WORK TO DO » Copy out the lines from the one with "home breadcrumb icon" through the one with "Switch view mode", swapping "icon" for "symbol" and leaving everything else the same.

DATA ENTRIES »
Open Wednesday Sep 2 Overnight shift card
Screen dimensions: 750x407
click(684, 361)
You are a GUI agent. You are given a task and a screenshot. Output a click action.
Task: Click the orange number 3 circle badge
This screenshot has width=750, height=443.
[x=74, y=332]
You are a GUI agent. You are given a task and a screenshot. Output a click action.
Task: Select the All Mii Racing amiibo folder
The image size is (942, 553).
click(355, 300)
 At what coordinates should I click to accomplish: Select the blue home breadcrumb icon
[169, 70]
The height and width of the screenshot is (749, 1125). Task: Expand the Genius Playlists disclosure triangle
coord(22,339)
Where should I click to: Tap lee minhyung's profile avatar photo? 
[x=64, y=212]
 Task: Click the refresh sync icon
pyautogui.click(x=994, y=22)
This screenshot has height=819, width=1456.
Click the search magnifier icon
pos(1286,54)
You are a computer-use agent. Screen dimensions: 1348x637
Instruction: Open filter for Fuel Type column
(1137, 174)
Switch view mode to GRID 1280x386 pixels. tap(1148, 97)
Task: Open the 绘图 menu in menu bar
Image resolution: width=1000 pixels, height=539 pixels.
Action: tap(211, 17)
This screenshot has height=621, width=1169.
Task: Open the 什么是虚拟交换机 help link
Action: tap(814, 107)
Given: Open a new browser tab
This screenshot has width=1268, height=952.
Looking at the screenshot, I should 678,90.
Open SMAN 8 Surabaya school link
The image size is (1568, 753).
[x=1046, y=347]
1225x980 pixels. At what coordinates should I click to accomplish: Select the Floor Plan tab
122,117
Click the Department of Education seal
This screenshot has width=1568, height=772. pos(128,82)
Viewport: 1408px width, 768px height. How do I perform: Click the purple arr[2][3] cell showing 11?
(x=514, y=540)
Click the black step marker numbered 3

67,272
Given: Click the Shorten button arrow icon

EXERCISE ANSWER »
 At what coordinates should I click to accomplish: Select the blue home breadcrumb symbol
[169, 70]
The height and width of the screenshot is (749, 1125). Task: Expand the Genius Playlists disclosure triangle
coord(22,339)
Where should I click to: Tap lee minhyung's profile avatar photo? 
[x=64, y=212]
 Task: Click the refresh sync symbol
pyautogui.click(x=994, y=22)
This screenshot has height=819, width=1456.
Click the search magnifier symbol
pos(1286,54)
You are a computer-use agent. Screen dimensions: 1348x637
Instruction: Open filter for Fuel Type column
(1137, 174)
Switch view mode to GRID 1280x386 pixels. tap(1148, 97)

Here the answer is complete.